**What this task involves**:
Copy every one of the records below verbatim, line for line.

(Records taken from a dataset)
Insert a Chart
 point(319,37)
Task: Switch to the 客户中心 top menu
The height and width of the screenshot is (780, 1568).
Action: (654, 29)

**Finished task**:
Insert a Chart
 point(319,37)
Task: Switch to the 客户中心 top menu
The height and width of the screenshot is (780, 1568).
Action: (654, 29)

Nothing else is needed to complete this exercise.